星野 なるほどなるほど。だから培養して人工的に作る、だけど増やすことがとても難しい。

出雲 できないんですよ。栄養価の高さゆえに、培養している間にどこからかバクテリアやプランクトンが来て食べちゃうから。

星野 効率が悪いということですね。

出雲 もうずっとそれを繰り返してきたんですね。研究は、基礎研究と応用研究があり、実際に社会貢献するための社会実装の3段階があるんですけど、ミドリムシはずっと研究止まりで、一般社会にデビューする日は来ないと、みんな思っていましたね。

星野 なるほど。それで研究自体は長く続いたんですか。

出雲 もうずっと!本当に大御所のような先生が延々とやって、相当お金も使って、当時の科学技術庁とか通商産業省から大変なお金をいただいていた。こんなマニアックなことを知っている人は少ないと思うんですけど、「ニューサンシャイン計画」という計画があったんです。

「万が一、オイルショックの後、食料が輸入できなくなったときに、みんなミドリムシを食べて生き延びて、地球温暖化の原因になっているCO2もミドリムシの光合成で削減させて、さらにはミドリムシからバイオ燃料を取り出して、日本の悲願である国産エネルギーを創り出そう」という計画です。

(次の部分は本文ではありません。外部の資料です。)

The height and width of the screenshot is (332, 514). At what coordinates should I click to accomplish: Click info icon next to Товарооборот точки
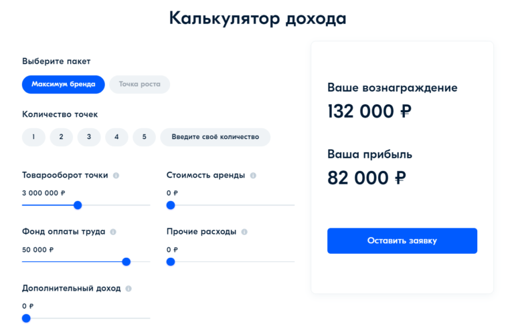click(116, 176)
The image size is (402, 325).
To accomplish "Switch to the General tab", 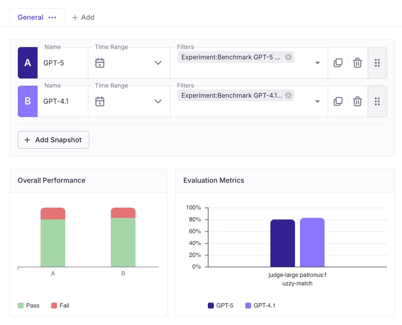I will [30, 18].
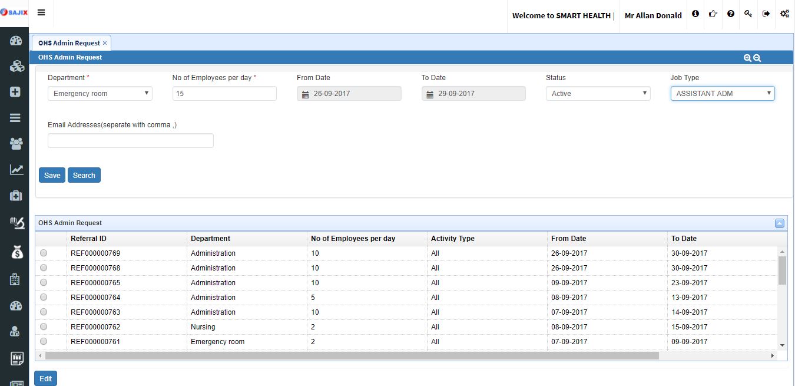Image resolution: width=795 pixels, height=386 pixels.
Task: Expand the Job Type dropdown
Action: (722, 94)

真面目に通産省が計画を立てて、研究をして、それで10年経っても20年経っても培養ができなくて、「ミドリムシの屋外大量培養は不可能」と言われていたのです。

星野 この栄養価はすごいから、国家プロジェクトとして進めようという時代があったということですね。

出雲 そうです、そうです。だから知っている人は知っている。

星野 私たちは知らないわけだけど、こんなに栄養価があって、こんなにすごくて、だけど長年国家プロジェクトになっているぐらい大事な話だったのに、なかなか培養できないという。そこがネックになっていたということ。

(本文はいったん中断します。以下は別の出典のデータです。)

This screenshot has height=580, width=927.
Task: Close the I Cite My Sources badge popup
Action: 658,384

それを出雲さんがブレークスルーするということなんだけど、今回実際にバイオ燃料製造実証プラントや石垣島にあるユーグレナ社の生産技術研究所で学びましたけど、そこには、ユーグレナ社の数々の秘密が隠されていまして。どうやって培養しているかってね。

出雲 私が研究をしたのは5年間ですけど、それは、これまで研究を続けられてきた先人の肩に乗らせていただいてやっただけですから、本当にもうゴール直前でバトンが回ってきて。当時、私と創業メンバーの鈴木の他に、ミドリムシを研究している同世代の若い人はいなかったんです。

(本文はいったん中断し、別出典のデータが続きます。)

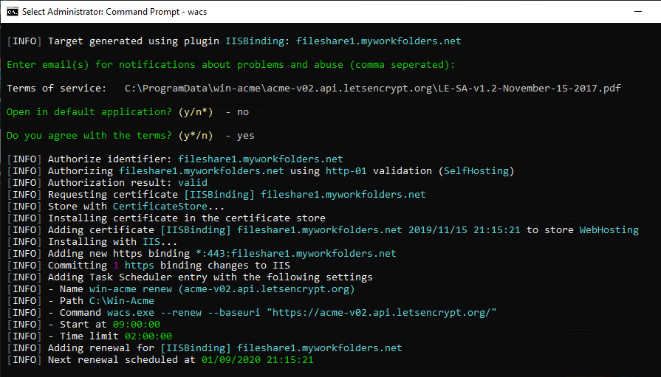
Task: Click the 'Installing with IIS...' line
Action: coord(112,241)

星野 簡単に言うと、みんな無理だと思っていたということでしょう?偉い人たちや、これだけ頭脳明晰な人たちがさんざんやって無理なんだと。だけど、出雲さんがそれを引き継いで、無理でもやろうと思っていたのが、例のバングラデシュの話に戻るのですね。

出雲 そう。バングラに私が持っていかなきゃいけないから。諦めている場合じゃないだろうと。

星野 そのとき確信があったんですか?何となくこれいけると。私ならいけるみたいな。

出雲 いや、だって、“はたち”ですよ。20歳だったら何か、何でもできる気するじゃないですか。

星野 そうかもしれないけどね。で、そこから5年ですね。ブレークスルーは銭湯の中で思いついたんでしょう?うち(星野リゾート)は風呂屋、温泉旅館だから。(皆に向かって)大浴場の中で思いついたらしいですよ。

星野 ミドリムシみたいに、液体の中に自分が浸かっているときに思いついたんですね。

出雲 そう、ぱっと。私は全部そうです。

星野 それがブレークスルーの秘密なんですよ。

出雲 でも、お風呂に入ったらひらめくというわけじゃないですよ。これも順序があって、頭がちぎれるまで実験して、考えて、実験して、考えて、もうへとへとになって…。

当時、ミドリムシの屋外大量培養について、ミドリムシを研究している日本中の大学や研究所を回って、一人一人に会いに行っていました。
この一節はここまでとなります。